Throughout her life other writers mentored her, and she read literature voraciously to make up for having a spotty background in the subject. In 1968 she was awarded an honorary Phi Beta Kappa from Harvard, the first time a woman had ever been selected to join that chapter. In 1969 she published Love Poems; continued to work on her play, Mercy Street; and began teaching a seminar in poetry at Boston University. In 1971 she earned a full professorship at Boston University and published Transformations, 17 updated adaptations of the Grimm Brothers’ fairy tales.
These poems show Sexton’s shift from the self-obsessed poetry of psychotherapy to an ironic assessment of the wider consequences of women’s roles. In her cynical, often humorous retellings, Sexton peppers the traditional stories with unexpected images from popular culture, while exploring her themes of madness, expectations, love, and death.
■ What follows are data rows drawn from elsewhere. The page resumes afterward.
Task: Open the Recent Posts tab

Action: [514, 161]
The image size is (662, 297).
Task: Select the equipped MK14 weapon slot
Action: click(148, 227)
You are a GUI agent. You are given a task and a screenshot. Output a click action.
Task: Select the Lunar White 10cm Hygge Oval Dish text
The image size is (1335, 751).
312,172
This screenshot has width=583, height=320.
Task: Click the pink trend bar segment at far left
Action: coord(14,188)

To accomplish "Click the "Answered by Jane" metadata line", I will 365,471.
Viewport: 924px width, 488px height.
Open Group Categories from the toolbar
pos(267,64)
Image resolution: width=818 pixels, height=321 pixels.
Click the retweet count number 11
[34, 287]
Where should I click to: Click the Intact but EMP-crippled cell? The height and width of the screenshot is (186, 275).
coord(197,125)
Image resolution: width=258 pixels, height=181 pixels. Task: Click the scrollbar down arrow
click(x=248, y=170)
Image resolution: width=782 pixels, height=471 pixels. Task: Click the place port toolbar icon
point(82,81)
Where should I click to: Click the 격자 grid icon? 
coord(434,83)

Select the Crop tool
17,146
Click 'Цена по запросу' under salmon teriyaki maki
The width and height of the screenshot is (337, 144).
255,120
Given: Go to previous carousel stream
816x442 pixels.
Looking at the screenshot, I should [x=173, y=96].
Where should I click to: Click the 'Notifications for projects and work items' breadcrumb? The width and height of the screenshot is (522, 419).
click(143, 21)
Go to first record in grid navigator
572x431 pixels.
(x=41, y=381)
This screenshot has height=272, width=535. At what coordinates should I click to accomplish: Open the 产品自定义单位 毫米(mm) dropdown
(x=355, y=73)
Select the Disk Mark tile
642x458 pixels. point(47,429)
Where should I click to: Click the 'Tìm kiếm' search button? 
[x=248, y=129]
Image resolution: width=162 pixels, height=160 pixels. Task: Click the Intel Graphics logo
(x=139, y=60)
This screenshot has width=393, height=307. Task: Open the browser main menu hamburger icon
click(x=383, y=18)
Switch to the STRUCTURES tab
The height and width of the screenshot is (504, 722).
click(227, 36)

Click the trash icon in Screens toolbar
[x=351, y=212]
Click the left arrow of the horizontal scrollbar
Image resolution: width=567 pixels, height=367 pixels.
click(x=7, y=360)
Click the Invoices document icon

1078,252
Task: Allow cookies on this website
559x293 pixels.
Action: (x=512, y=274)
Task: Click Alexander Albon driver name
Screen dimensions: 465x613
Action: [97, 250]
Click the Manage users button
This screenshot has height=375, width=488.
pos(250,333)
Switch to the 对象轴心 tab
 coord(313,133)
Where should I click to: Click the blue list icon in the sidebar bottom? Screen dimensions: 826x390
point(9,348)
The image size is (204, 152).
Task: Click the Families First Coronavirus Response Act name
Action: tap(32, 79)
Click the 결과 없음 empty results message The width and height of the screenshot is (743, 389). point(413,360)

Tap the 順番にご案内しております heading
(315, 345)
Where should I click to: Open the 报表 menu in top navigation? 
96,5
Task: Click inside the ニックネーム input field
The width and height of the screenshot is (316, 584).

Cinderella’s stepsisters have “hearts like blackjacks,” the sooty Cinderella herself looks “like Al Jolson,” and the prince’s ball is “a marriage market.” She updates the Grimms’ tales faithfully but surprisingly, often telling us in the narrator’s wise voice what life has taught her: Happily ever after is a fraud. In 1972 Sexton published her sixth collection of poems, The Book of Folly, followed by The Death Notebooks in 1974 and The Awful Rowing toward God, posthumously, in 1975. Additional work, including her play Mercy Street, was published after Sexton died of carbon monoxide poisoning, at her own hand, in 1974.
From an early age Sexton had shown an interest in performing. Through the 1960s and early 1970s, as her poetry became more popular, she became a professional performer, teaching, giving readings, and eventually traveling with her own “chamber rock” group, “Anne Sexton and Her Kind.” She referred to herself as an actress, and in 1958 she wrote, “I suspect that I have no self so I produce a different one for different people.” Though these “multiple selves” did not assuage her mental confusion, they did feed her rich, dramatic poetry.
By creating the personae of her poems, Sexton was able to try on an assortment of roles and explore the voices of her subjects in ways that were both biographically and psychologically revealing. Because of her bold, accessible writing, she earned a large contemporary audience as well as a place among the notable poets of the mid-20th century. Fearlessly writing of her own mental, physical, and spiritual struggles, holding back nothing, she conveyed vitality, wit, and sensuality to a widespread readership. Her ability to create startlingly apt images led her poetry to achieve the goal she, quoting Franz Kafka, asks of it in the introduction to her second collection: They “serve as the ax for the frozen sea within us.” In the 21st century Sexton’s poetry continues to reach her audience with the clear voice of a woman passionate about life, love, and death.